Mes frères, et moi (2021)

 
 
MES FRÈRES, ET MOI
 
Direção: Yohan Manca
 
Ano: 2021

País de origem: França

    A Arte é inútil? Para o prefácio do livro O Retrato de Dorian Gray, do escritor Oscar Wilde, ela é sim completamente inútil, assim como muitos pensadores argumentaram ao longo dos séculos. Ela seria um fim em si própria, não trazendo assim qualquer fruto para o sistema, e mesmo assim permanece tão importante. Em Fitzcarraldo, Werner Herzog mostra a personagem de seu protagonista pelas coisas inúteis: mesmo no meio do ano e em completo caos, ele quer pinturas, esculturas, música e boa culinária, algo sem propósito considerando a situação na qual encontra-se. É esta a paixão inexplicável de qualquer amante da cultura, um sentimento que os outros são incapazes de compreender. Como somos tão dependentes de algo que podemos viver sem? A questão é que não podemos.

    Da mesma forma, como um garoto de 14 anos, morador de um dos bairros mais pobres do litoral francês, pode explicar para os irmãos mais velhos que ele precisa da ópera, vista como a mais elitista das artes, para ser quem é? Esta é a situação de Nour (Maël Rouin Berrandou, cujo carisma ganha o público), um menino que perdeu o pai muito cedo e é criado pelos três irmãos mais velhos, enquanto a mãe está em estado de coma e sendo cuidada em casa. Na sequência de abertura de Mes frères, et moi, o diretor Yohan Manca estabelece o espírito sonhador do personagem central ao utilizar uma narração em off na qual o menino descreve o início do verão na cidade, um período que atrai turistas do mundo inteiro. À medida que a câmera vaga pela praia sem mostrar inicialmente a cara dele, a paisagem do horizonte, com toda a beleza da região, desperta uma visão daquilo que o protagonista almeja, mas o contraplano vem trazendo a realidade.

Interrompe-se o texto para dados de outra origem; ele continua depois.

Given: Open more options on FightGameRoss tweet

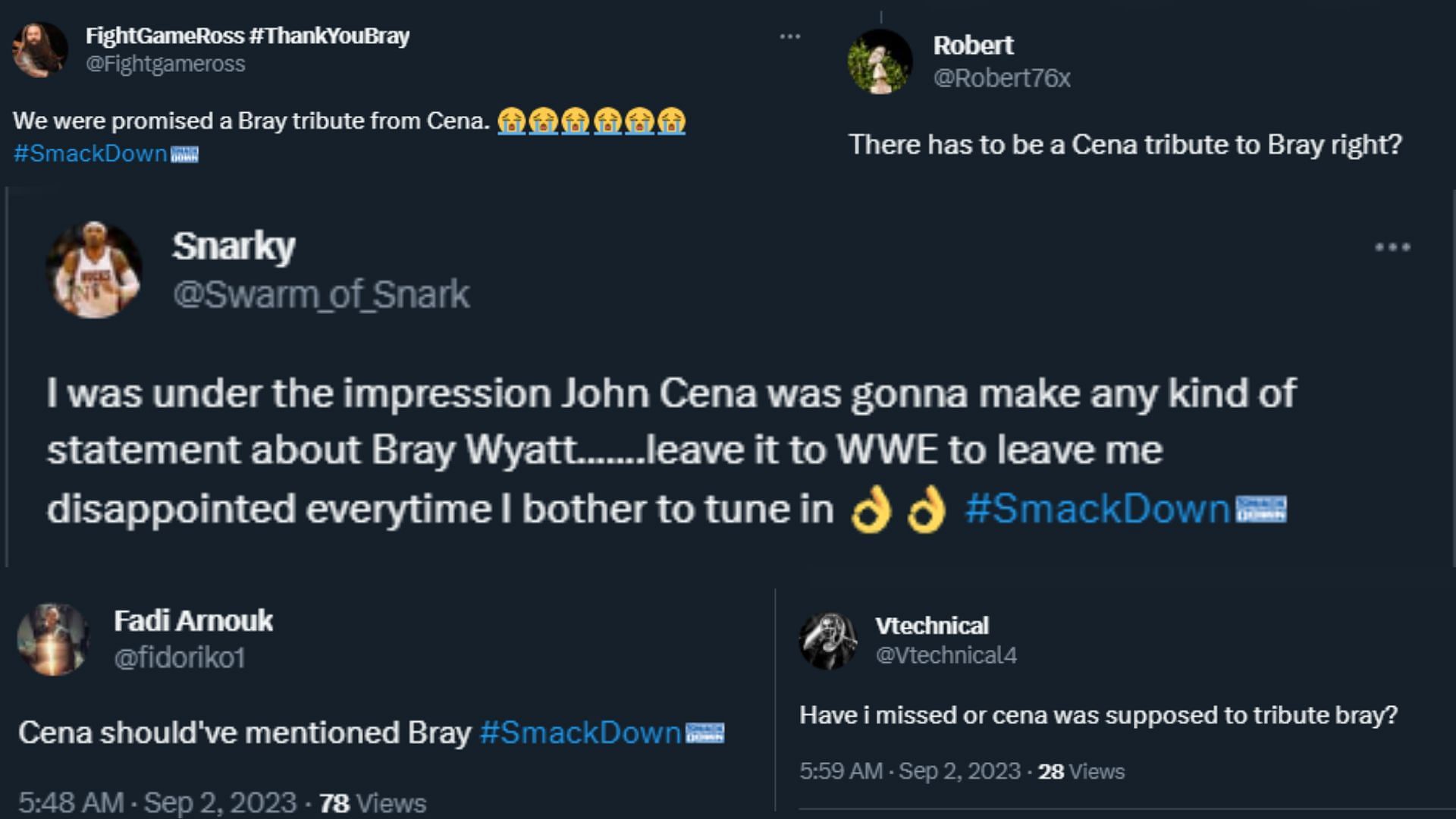Looking at the screenshot, I should (x=789, y=36).
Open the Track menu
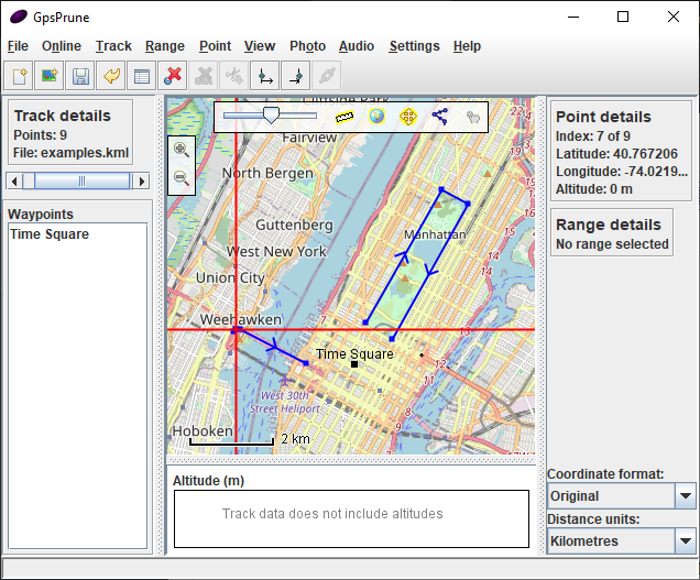The height and width of the screenshot is (580, 700). [113, 46]
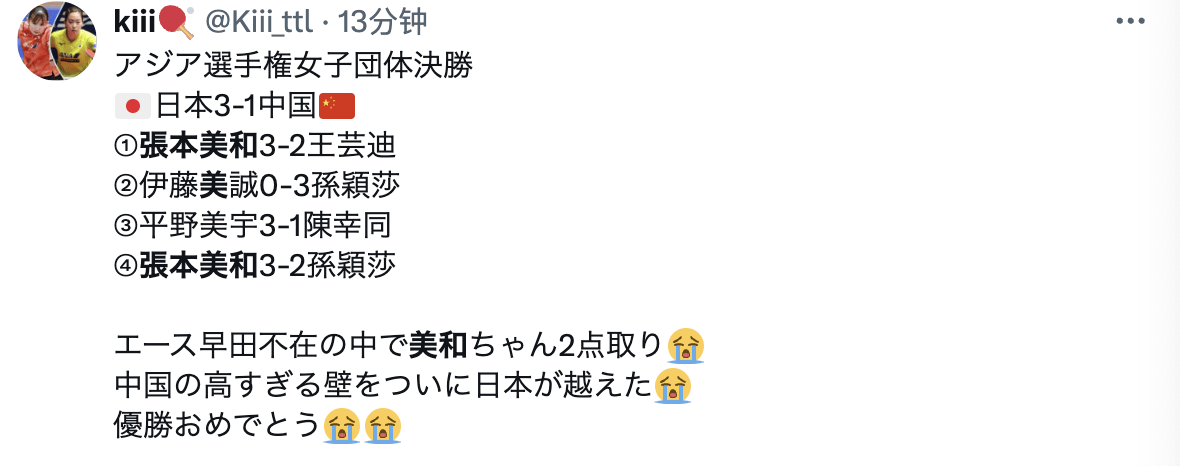Click the title line アジア選手権女子団体決勝
This screenshot has width=1180, height=466.
tap(294, 66)
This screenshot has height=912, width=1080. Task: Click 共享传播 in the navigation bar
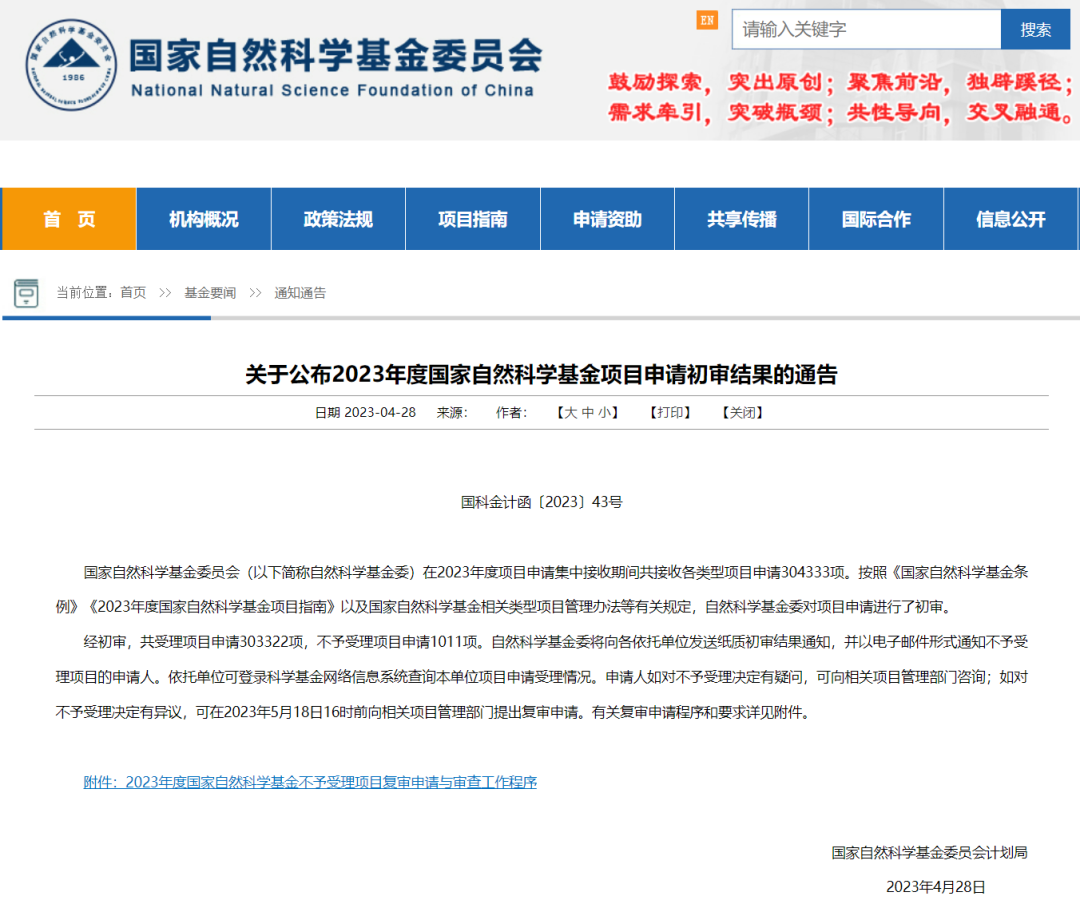click(x=741, y=219)
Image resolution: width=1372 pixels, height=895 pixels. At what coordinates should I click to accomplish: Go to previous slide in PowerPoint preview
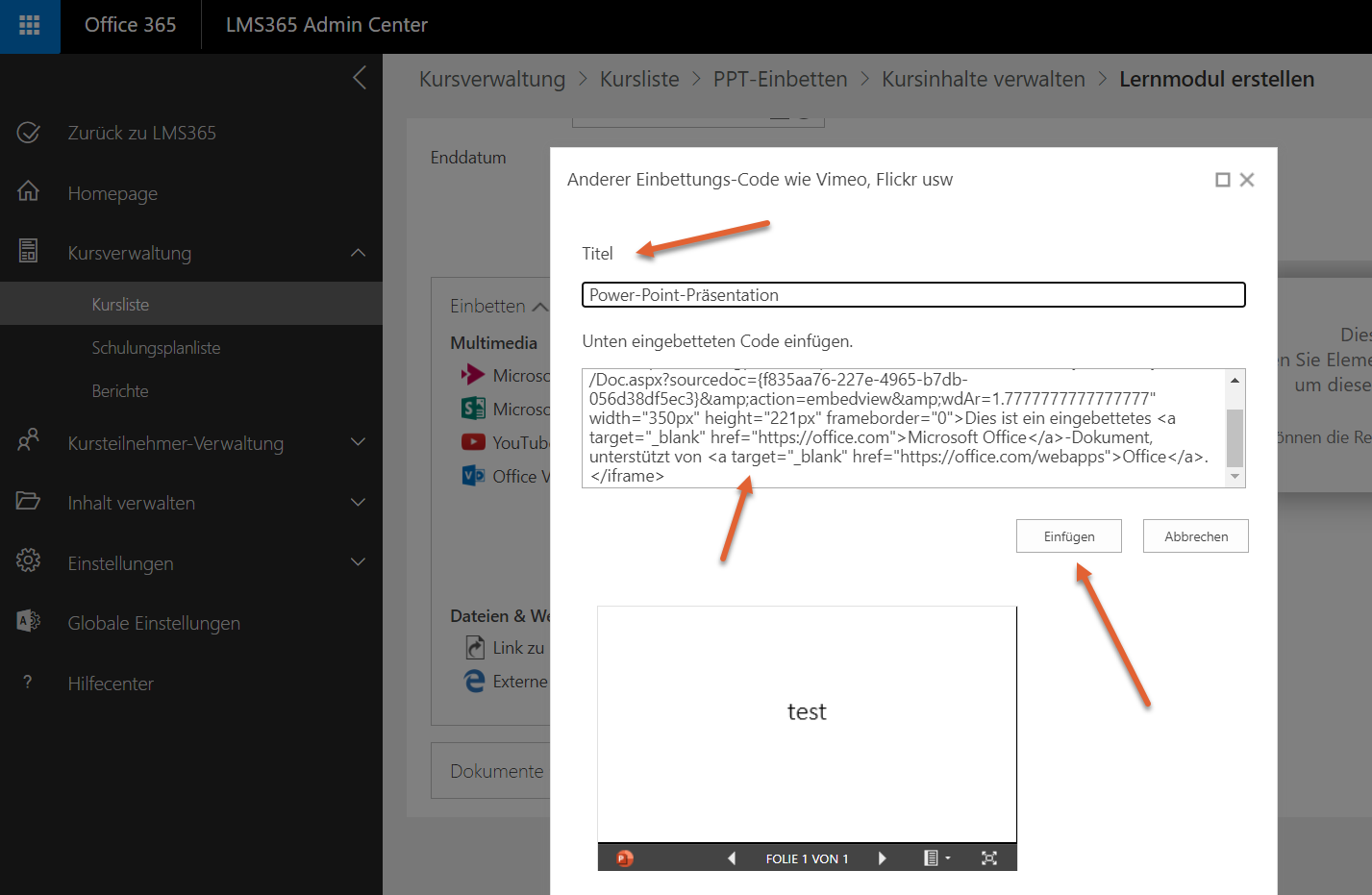coord(732,858)
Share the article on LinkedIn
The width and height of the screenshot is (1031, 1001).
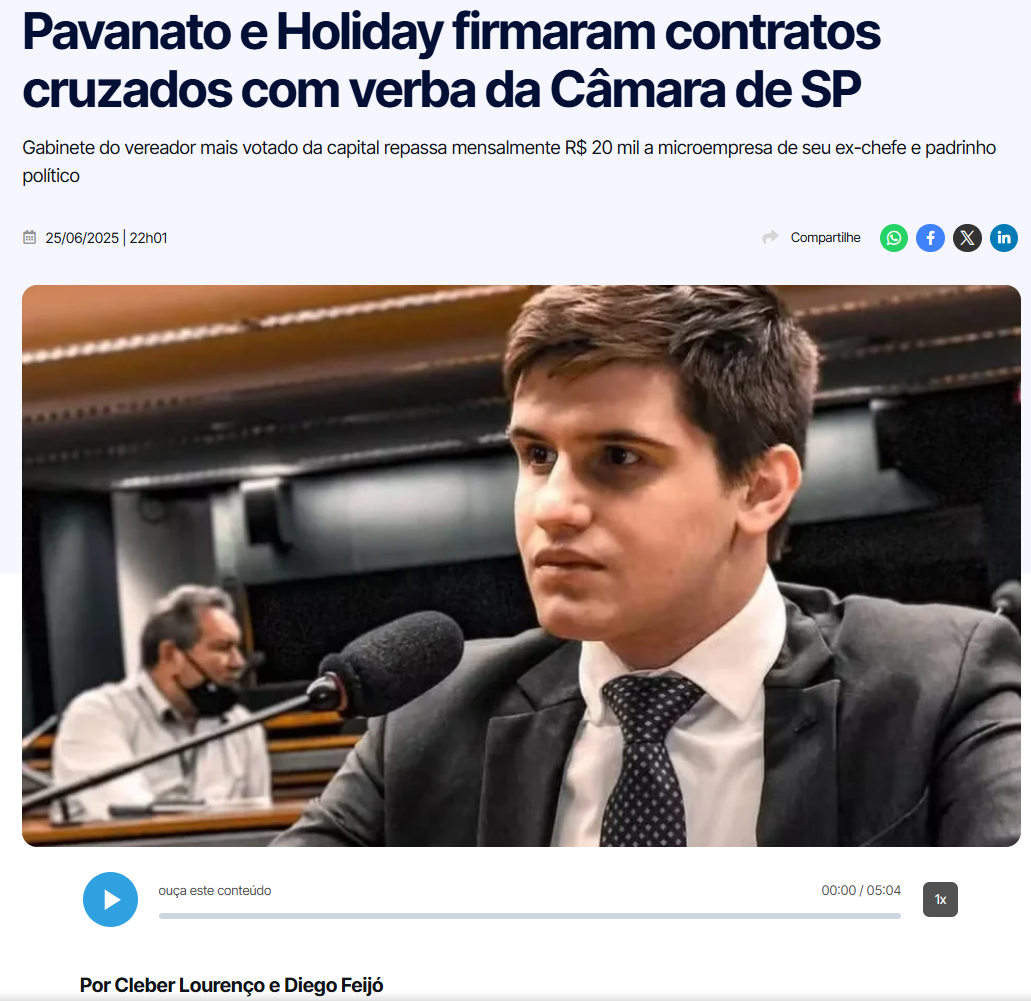pos(1004,238)
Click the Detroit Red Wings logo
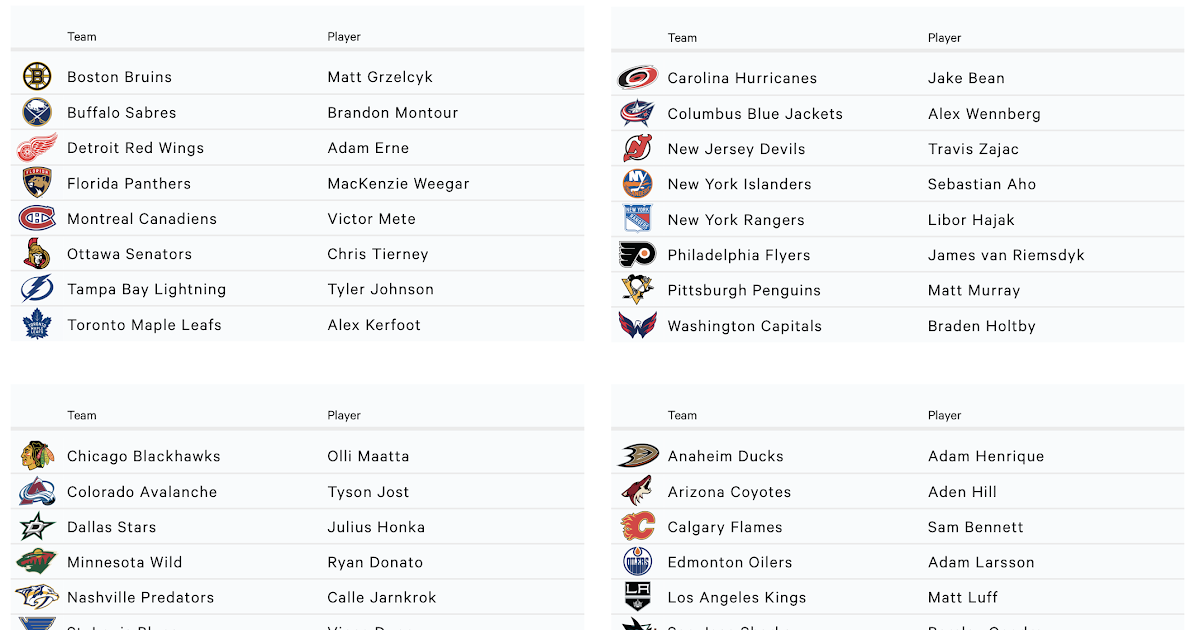The image size is (1200, 630). click(37, 148)
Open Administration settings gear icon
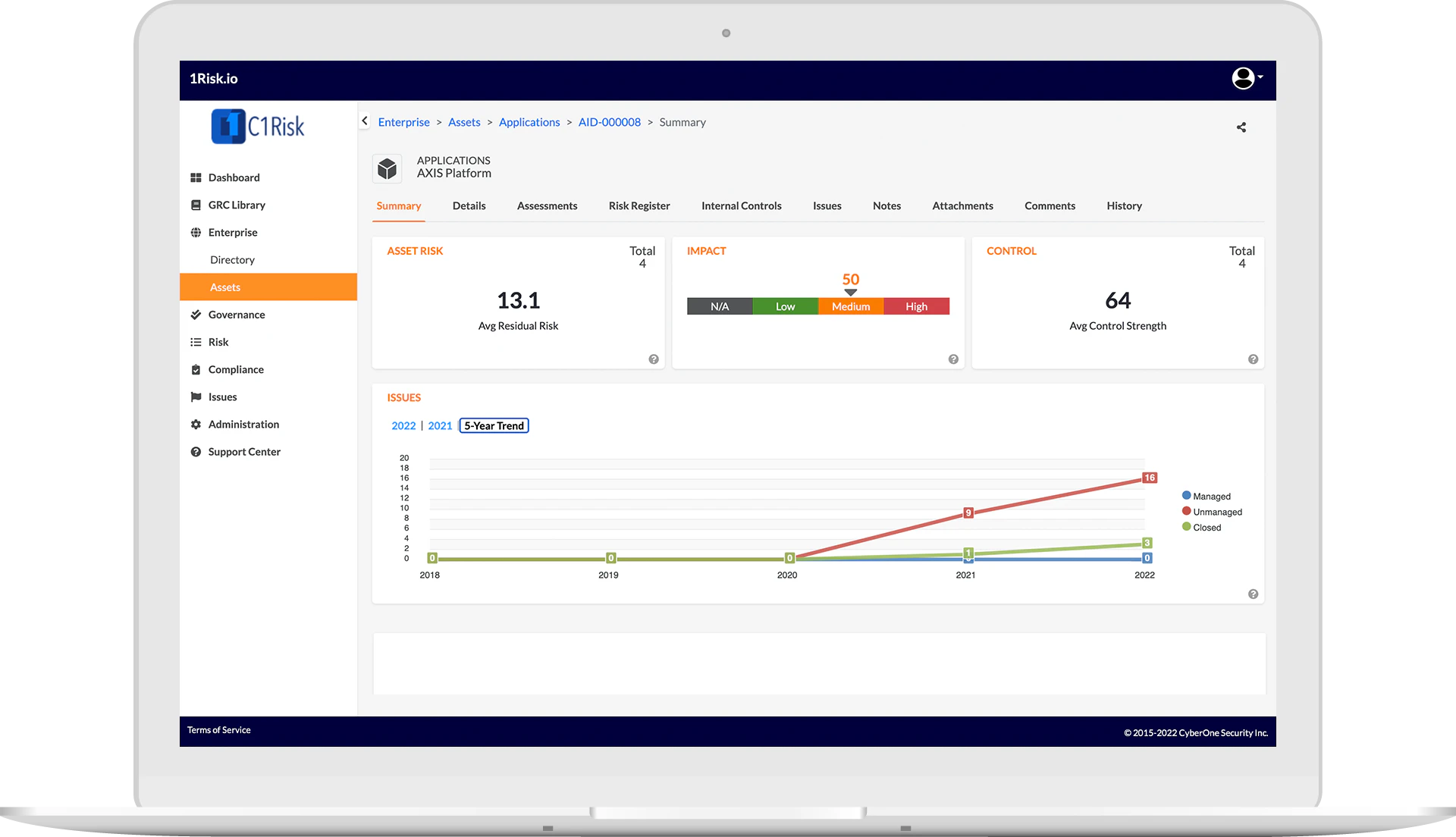The width and height of the screenshot is (1456, 837). click(x=196, y=424)
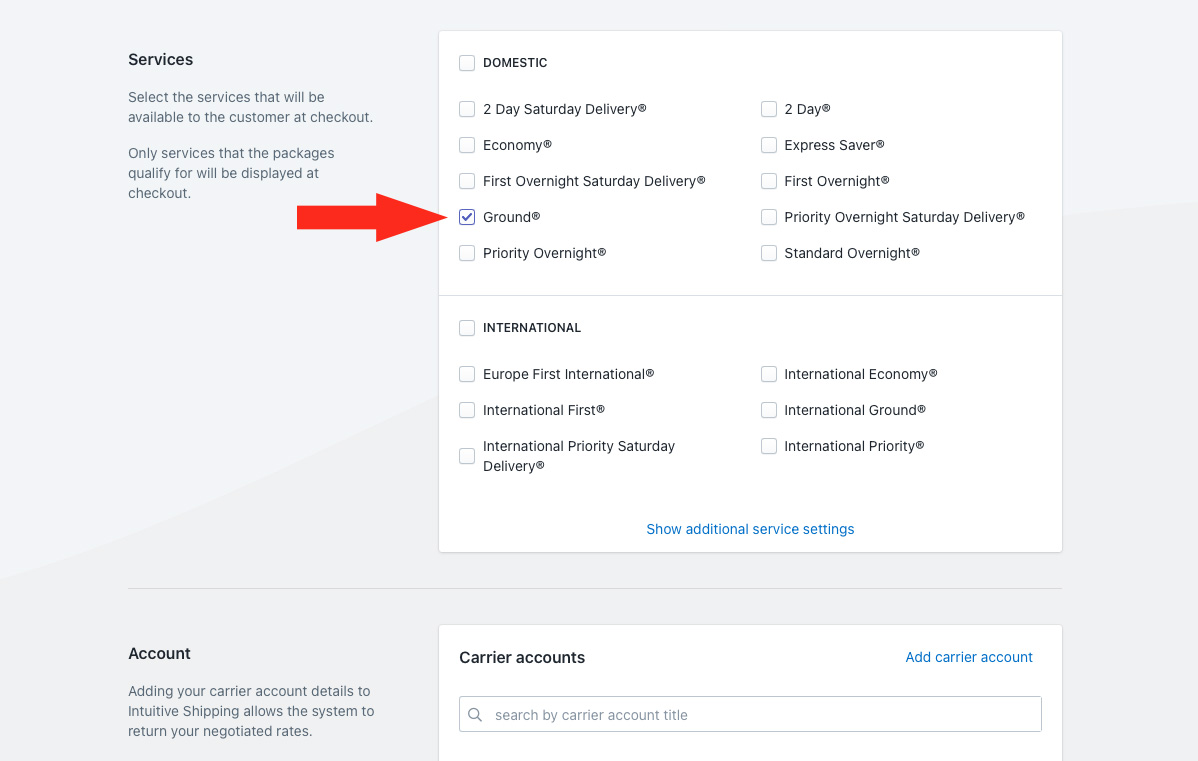
Task: Uncheck the Ground® service checkbox
Action: point(467,217)
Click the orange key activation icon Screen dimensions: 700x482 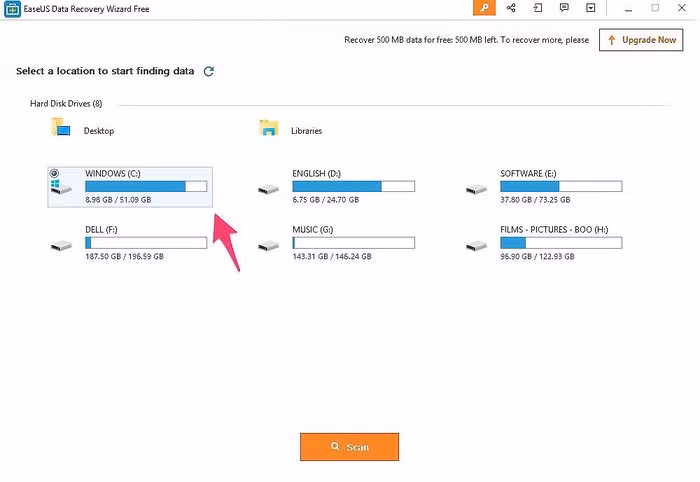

    O que está além da praia é bem diferente daquele ambiente povoado pelos turistas durante o verão europeu. O subúrbio é a moradia de Nour e seus três irmãos: Mo (Sofian Khammes) tenta dar em cima de gringos ricos, Hedi (Moncef Farfar) trafica drogas e Abel (Dali Benssalah) aparenta ser o cérebro racional da família, embora acabe carregando um fardo que o faz ser mais autoritário do que o necessário. Os quatro constituem uma estrutura nada funcional, sendo constantes brigas e desentendimentos. Nesse contexto conturbado, o protagonista mirim encontra na música a razão de seus dias, o que explica todo o encantamento sentido quando é descoberto pela professora de ópera Sarah (Judith Chemla), a qual leciona num projeto de férias na escola do bairro. O desenvolvimento dado a relação entre ambos (as performances do elenco merecem reconhecimento) é uma das coisas mais interessantes do longa, pois ele passa a enxergá-la como a figura materna que faz tanta falta no cotidiano.

    Entretanto, Manca encontra a verdadeira força motriz de seu novo projeto na forma como apresenta o encantamento de Nour pela Arte. A decupagem realizada juntamente com o diretor de fotografia Marco Graziaplena, que trabalha bem com os tons quentes para ressaltar a beleza do litoral europeu, é responsável por um dos momentos mais impactantes, quando uma dinâmica de plano e contraplano é aplicada entre o personagem e a imagem de Luciano Pavarotti na televisão. Enquanto zoom in é aplicado ao mesmo tempo em ambos os planos para ressaltar a emoção crescente, o garoto é enquadrado de modo que sua boca não aparece, já que ele ainda não encontrou a própria voz. O diretor acompanha essa busca através de um coming of age que pode até recair em algumas clichês do gênero, além de alguns diálogos bem expositivos, mas que consegue brilhar pela ligação entre o processo de crescimento e o de descoberta da paixão pela Arte, inútil e essencial ao mesmo tempo.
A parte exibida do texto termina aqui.